LOUISVILLE, New South United People’s Zone, April 1, 2065 – The recent discovery of a large trove of 50-year-old LEO Weeklys, lost in the rubble-filled basement of one of the old buildings in the old city’s fabled New Lew (Nulu?) district before it was destroyed in the Troubles of ’37, sheds fascinating light on the city’s dining scene in those times.
How different it all seems from our perspective! And yet there are surprising similarities, for they, too, felt that the city’s culinary arena was cool, cutting-edge, and poised to become “The Next Portland” or “The Next Austin,” not knowing that those once thriving metropolises, too, would soon be irrevocably altered by the environmental and political storms to come.

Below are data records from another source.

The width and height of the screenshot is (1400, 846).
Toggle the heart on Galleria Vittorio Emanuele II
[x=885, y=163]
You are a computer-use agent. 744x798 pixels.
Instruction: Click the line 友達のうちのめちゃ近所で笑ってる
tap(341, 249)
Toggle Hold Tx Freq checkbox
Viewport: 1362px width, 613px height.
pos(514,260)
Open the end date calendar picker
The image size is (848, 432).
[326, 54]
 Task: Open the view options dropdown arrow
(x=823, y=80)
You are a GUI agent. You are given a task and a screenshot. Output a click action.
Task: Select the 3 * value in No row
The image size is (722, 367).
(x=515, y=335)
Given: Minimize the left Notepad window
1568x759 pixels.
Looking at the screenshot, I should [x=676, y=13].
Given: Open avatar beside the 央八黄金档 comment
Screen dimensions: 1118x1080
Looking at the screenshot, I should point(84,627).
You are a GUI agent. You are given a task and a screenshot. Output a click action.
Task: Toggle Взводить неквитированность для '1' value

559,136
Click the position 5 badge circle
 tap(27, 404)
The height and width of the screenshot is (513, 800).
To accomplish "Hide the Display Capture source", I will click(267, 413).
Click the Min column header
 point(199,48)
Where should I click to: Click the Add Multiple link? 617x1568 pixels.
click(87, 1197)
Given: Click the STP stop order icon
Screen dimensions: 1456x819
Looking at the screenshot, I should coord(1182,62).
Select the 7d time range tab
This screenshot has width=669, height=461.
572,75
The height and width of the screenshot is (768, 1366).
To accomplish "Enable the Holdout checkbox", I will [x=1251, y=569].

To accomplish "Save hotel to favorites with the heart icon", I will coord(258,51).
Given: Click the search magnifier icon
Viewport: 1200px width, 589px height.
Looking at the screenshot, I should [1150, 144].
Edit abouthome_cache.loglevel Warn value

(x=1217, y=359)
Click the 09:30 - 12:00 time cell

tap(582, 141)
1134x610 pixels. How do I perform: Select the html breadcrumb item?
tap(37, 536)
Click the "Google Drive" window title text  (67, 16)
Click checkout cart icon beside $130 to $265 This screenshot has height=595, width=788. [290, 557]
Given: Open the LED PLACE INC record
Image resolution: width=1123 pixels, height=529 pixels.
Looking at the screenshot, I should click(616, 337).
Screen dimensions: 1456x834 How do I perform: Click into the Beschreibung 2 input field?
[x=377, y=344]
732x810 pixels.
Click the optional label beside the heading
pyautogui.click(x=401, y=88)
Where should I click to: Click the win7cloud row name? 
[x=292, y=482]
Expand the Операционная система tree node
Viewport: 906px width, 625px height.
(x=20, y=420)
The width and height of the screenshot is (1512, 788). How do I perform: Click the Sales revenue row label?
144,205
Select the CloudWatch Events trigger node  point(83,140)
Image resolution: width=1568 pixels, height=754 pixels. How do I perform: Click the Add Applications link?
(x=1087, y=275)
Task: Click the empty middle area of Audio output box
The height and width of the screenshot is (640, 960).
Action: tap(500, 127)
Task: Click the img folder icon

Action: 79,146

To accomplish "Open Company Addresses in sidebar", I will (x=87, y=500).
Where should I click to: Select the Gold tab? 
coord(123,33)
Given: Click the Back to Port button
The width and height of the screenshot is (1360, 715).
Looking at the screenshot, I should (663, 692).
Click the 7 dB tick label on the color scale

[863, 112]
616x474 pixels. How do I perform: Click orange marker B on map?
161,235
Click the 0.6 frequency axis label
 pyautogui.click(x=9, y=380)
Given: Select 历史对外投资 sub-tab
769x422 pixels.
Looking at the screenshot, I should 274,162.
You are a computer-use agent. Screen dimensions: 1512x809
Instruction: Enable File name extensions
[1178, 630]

In those days before multi-national corporations had taken over all means of production, locally owned and family restaurants were all the rage. This may seem frightfully inefficient to us now, but in those days it was possible for a mom-and-pop or a group of enthusiastic young chefs to own and operate their own restaurant, without the health and safety, or most of all, the reassuring consistency, that franchise rules and corporate oversight enforce.
It was not until well into the 2020s that the city’s last remaining privately owned eatery, Vietnam Kitchen, was finally absorbed into the PF Chang’s-California Pizza Kitchen Inc. empire.
So many other things have changed. The decline and fall of print media, accelerated by the growing dominance of “clickbait” Internet sites as the primary source of restaurant news (“Top Ten Quick Eats: No. 6 Will Make Your Jaw Drop”) culminated in the long-expected bankruptcy and closing of The Courier-Journal in 2017, followed by the memorable “Oh, screw it” retirement of the last food blogger in 2028.
Speaking of fish, it may seem hard to believe as the 21st century moves into its second half, but back in the ‘teens, fish sandwiches made with cod (extinct for 40 years now), served on actual non-GMO rye bread, were still popular. It was a far cry from our modern “Filet-O-Fishy Squares” of konnyaku sweet-potato flour and seaweed served on carageenan-coagulated plankton cakes.
They used to worry about global climate change! It has been good for us here, with the Greater Gulf of Mexico’s Northeastern Inlet now lapping at the shores of Pleasure Ridge Park. Sadly, our parents’ hopes for a great fishing industry have faltered in the reality of rapid evolution spurred by Roundup runoff and landfill pollution. Even in 2065, three-eyed fish are still a hard sell.
But with a McDonald’s-Starbucks Inc. on every corner – and most of us working for the corporation – we’re well served with our standard daily ration of healthy soy-based “meat product” and burnt-chicory morning beverage. Why, we’ve come just about as far as we can go. Isn’t Louisville’s food scene great?